Source: Fortune
Summary
Financial expert David Bach reveals that hundreds of thousands of retirement account millionaires follow a specific asset allocation formula: the 70/30 rule. This involves investing 70% in stocks for growth and 30% in bonds for stability. Bach argues that this approach, combined with automation and a “pay yourself first” system, is key to building long-term wealth. He notes that the wealthy typically use index funds to achieve this exposure and emphasizes the importance of discipline in finding daily capital to invest.
Our Reading
The numbers tell one story.
David Bach’s 70/30 rule seems to contradict the high-risk strategies often marketed to young investors today.

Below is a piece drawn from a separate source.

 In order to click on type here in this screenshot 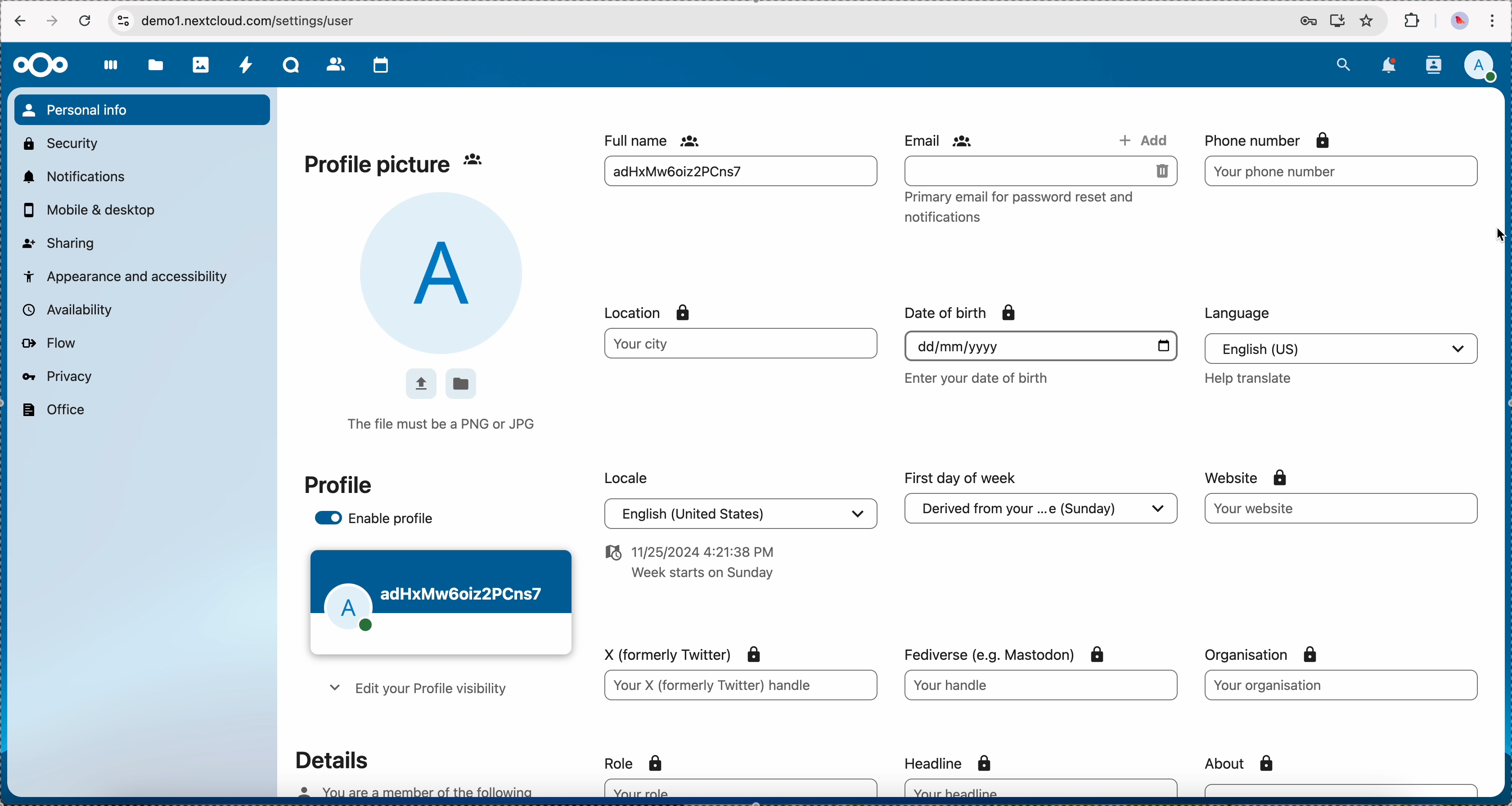, I will do `click(1341, 171)`.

The wealthy typically utilize index funds to achieve this exposure, rather than picking individual winners. Bach notes that the mechanism that really powers wealth-building is automation, with the primary differentiator between the wealthy and those living paycheck to paycheck being the existence of a “pay yourself first” system. The discipline to find daily capital is crucial, with Bach estimating that investing $27.40 a day into the market over 40 years could grow to over $4.4 million, assuming a 10% annual return.
The strategy enters a familiar phase.
As the global economy faces potential shifts due to AI, Bach believes the next decade represents “the greatest opportunity to build wealth in our lifetime.” However, Gen Z seems to be actively ignoring Bach’s advice, with a higher tilt toward riskier and nontraditional assets.
The announcement sounds familiar.
Bach’s emphasis on the importance of discipline and automation in building wealth is a familiar refrain. The wealthy typically use index funds to achieve this exposure, rather than picking individual winners. The discipline to find daily capital is crucial, with Bach estimating that investing $27.40 a day into the market over 40 years could grow to over $4.4 million, assuming a 10% annual return.
Original observation: The wealthy are not necessarily those who take the biggest risks, but those who are most consistent in their approach.